Caregiving At the Edge: Review of Another Home Invasion
Another Home Invasion by Joan MacLeod (dir. Mike Payette) does not sound like the kind of play that one would usually rush out to see. But if you love great theatre and if you have ever known anyone who is aging or a caregiver, this play will resonate as no other. Joan MacLeod is able to take the most mundane and ordinary life and give it a passionate and scintillating shape.
Deena Aziz creates a kind of magical incantation on the stage where tiny events grow into monuments to the end of life in North Vancouver. Aziz is spellbinding as Jean, and engages the audience with impeccable timing and a depth of feeling which is rare. When she says that she had to wash the coverlet twice, and feels as tired as rocks, we are given to understand that her husband has soiled the bed twice and it is exhausting to keep washing the bedding. She must also feed and dress her husband and gets almost no sleep because of his shenanigans and her own nerves.

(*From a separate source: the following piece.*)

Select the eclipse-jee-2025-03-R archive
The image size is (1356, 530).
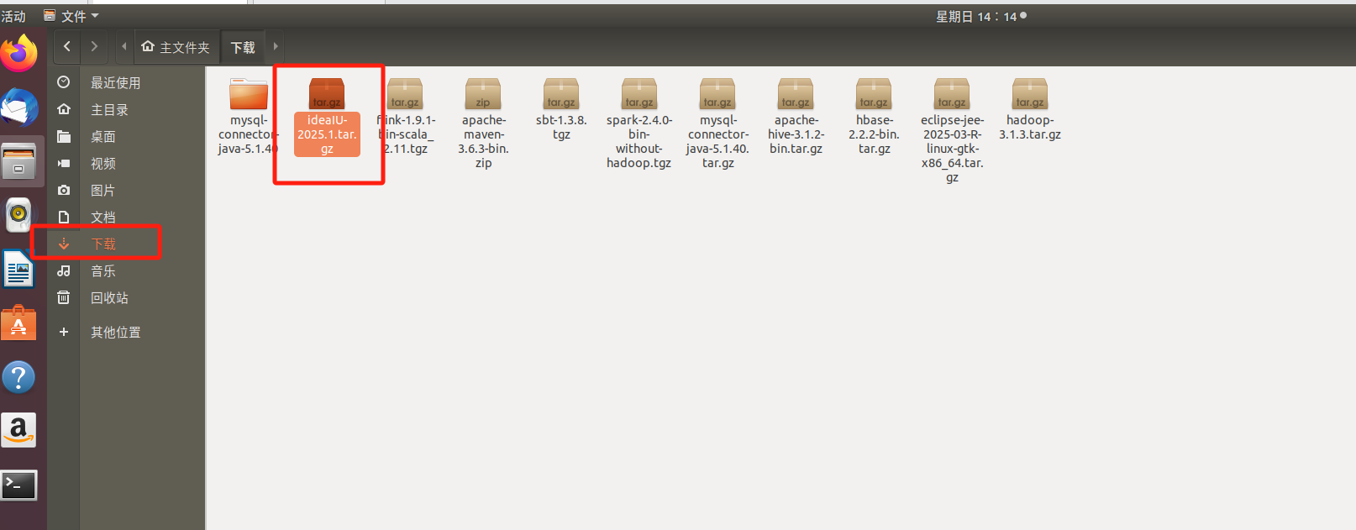(951, 94)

The husband’s slide into dementia and her determination to keep them intact as a couple are the engine of this remarkable and understated drama. There is a saying that “One woman can take care of ten children but even ten children cannot take care of one woman.” Although Jean has a daughter who comes to take care of her husband when she goes to aqua fit classes twice a week, and her granddaughter comes to do the vacuuming, Jean is left alone with a husband who frequently does not know who she is, or why they are together.
When the social worker finally comes to evaluate them for their next move, Jean, who has been keeping a record of all she does for her spouse in the hopes that it will speed up the process of their placement, realizes that there is no way they will be allowed to stay together at the idealised Kiwanis retirement home of which she has been dreaming. There is an actual invasion and it leads to a crisis. The real drama has been cumulative, and it is much to Mike Payette’s credit that he has calibrated this play perfectly, and one is riveted throughout. The invasion is the a metaphor for the indifference that has led to this lonely vulnerable and neglected state.
If you have a relative or acquaintance who is a caregiver, or living with someone elderly, give them a night out and take them to this play!
See “Another Home Invasion” at the M.A.I., 3680 rue Jeanne-Mance, until March 26. $25/20/17.